━━━ Records for this task ━━━
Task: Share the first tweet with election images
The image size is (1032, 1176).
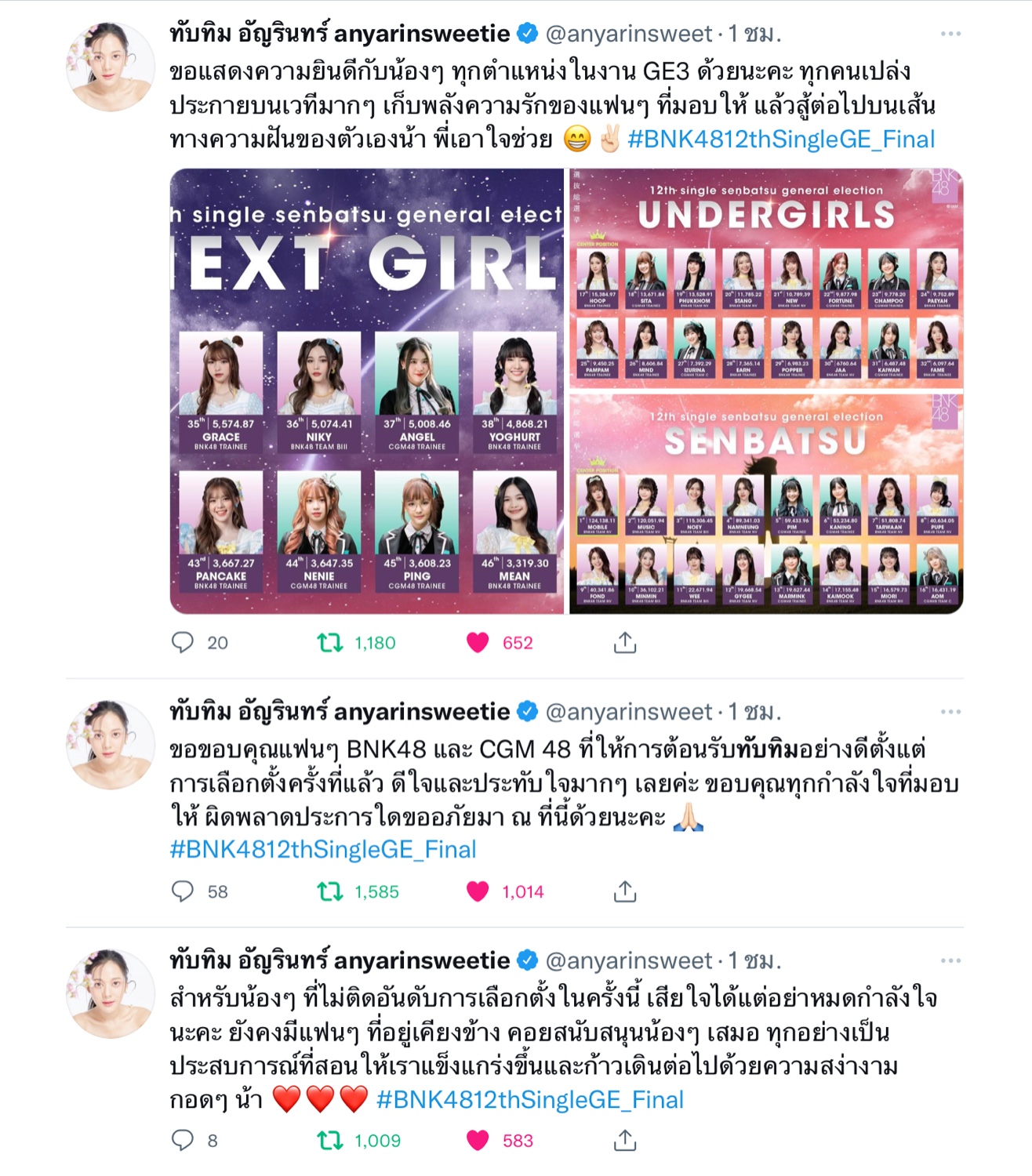Action: point(625,643)
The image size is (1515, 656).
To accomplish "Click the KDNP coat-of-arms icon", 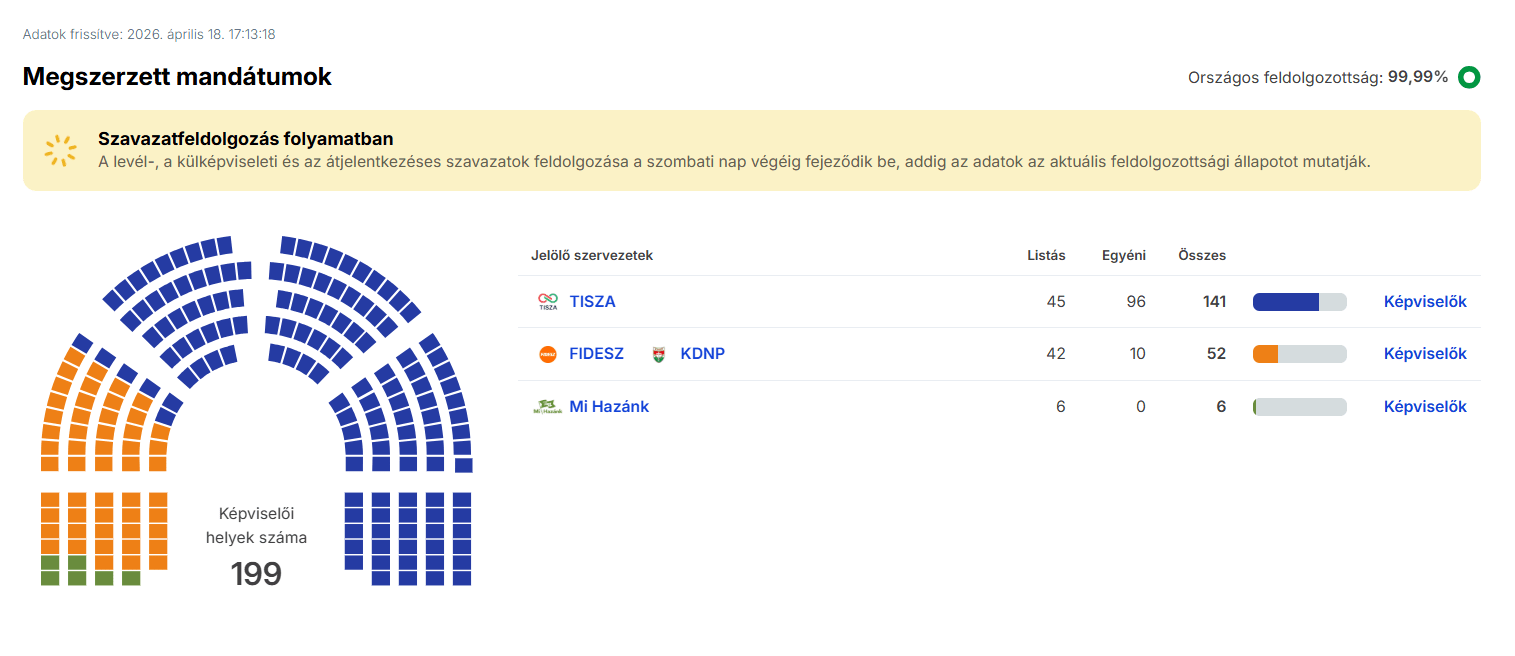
━━━
Write out all the records again, exactly, minus any pictures.

Task: Share the first tweet with election images
The image size is (1032, 1176).
Action: point(625,643)
The image size is (1515, 656).
To accomplish "Click the KDNP coat-of-arms icon", 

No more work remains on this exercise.